Dr. Perrine recognized that Linda was dwelling excessively on her concussions and on their lingering symptoms, and she was attributing some non-specific symptoms to the concussions that may have been unrelated to them. That phenomenon has become more common due to all the media attention to head injuries these days. Linda was reassured to learn that her symptoms, although real, were not signs of permanent brain dysfunction or damage. She accepted Dr. Perrine’s recommendation that she start treatment with Dr. Amanda Sacks-Zimmerman.

Linda describes herself as having been a bit resistant at first, but she respected Dr. Perrine's judgment so she decided to give it a shot.

“Linda reported both emotional and cognitive difficulties when she came to treatment,” says Dr. Sacks-Zimmerman. "She perceived memory and attention difficulties even though testing did not reveal such deficits. Together we planned a course of integrated cognitive remediation and psychotherapy to enhance her working memory, attention, and short-term memory skills."

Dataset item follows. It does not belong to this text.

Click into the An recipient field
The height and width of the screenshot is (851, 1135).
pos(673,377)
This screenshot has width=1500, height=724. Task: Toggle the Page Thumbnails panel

That integrated approach emphasized building awareness of the connection between Linda's anxiety about her symptoms and her difficulties with focus and attention.

"The immediate goal was to increase her confidence and allow her to perform better at work," Sacks-Zimmerman continues. "Linda was also suffering — understandably — from anxiety and low mood after her experience, and we were also able to address those in treatment as well.”

“It took around four months before I could say that the majority of my main symptoms went away,” says Linda. “I'm not sure if I'm 100 percent 'back to normal' yet, but I’m working on it.”

“There’s a complex interplay of cognitive and emotional symptoms that can occur after a concussion,” says Dr. Sacks-Zimmerman. “In Linda’s case there were thought patterns that increased her anxiety and led her to avoid certain activities. Once she became aware of these patterns and understood the source of her emotions, we were able to develop emotional coping strategies that helped diminish the impact of her anxiety and low mood on her everyday functioning.”

Through her combined treatment, Linda has been able to re-engage in both work and her social life. Part of the process included learning to take advantage of times when her symptoms subsided, and using those periods to work on re-integrating herself into daily life.

Linda is glad that her research lead her to Weill Cornell. “Every situation is different,” she says, “but Dr. Perrine and Dr. Sacks-Zimmerman have a perspective and methodology that worked extremely well for me.”

 *Not her real name; this patient requested we use a pseudonym to protect her privacy.